Stored records:
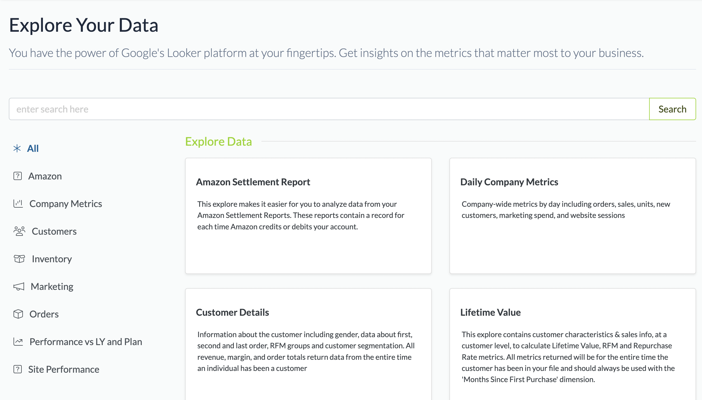Show Company Metrics explores
Screen dimensions: 702x400
66,204
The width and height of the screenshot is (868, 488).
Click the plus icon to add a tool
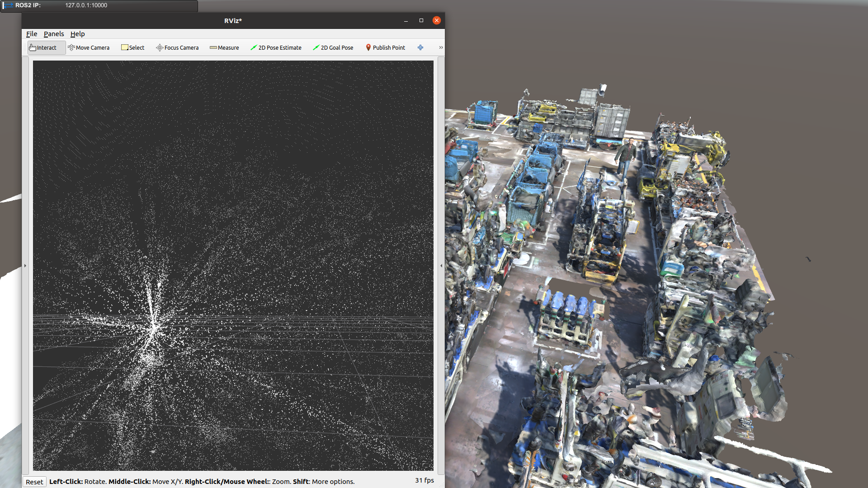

• [Problem description] Leave every picture out and retype exactly the lines of the records above from the one holding "The width and" through the last, both ends included and nothing besides.

• [Answer box]
The width and height of the screenshot is (868, 488).
Click the plus icon to add a tool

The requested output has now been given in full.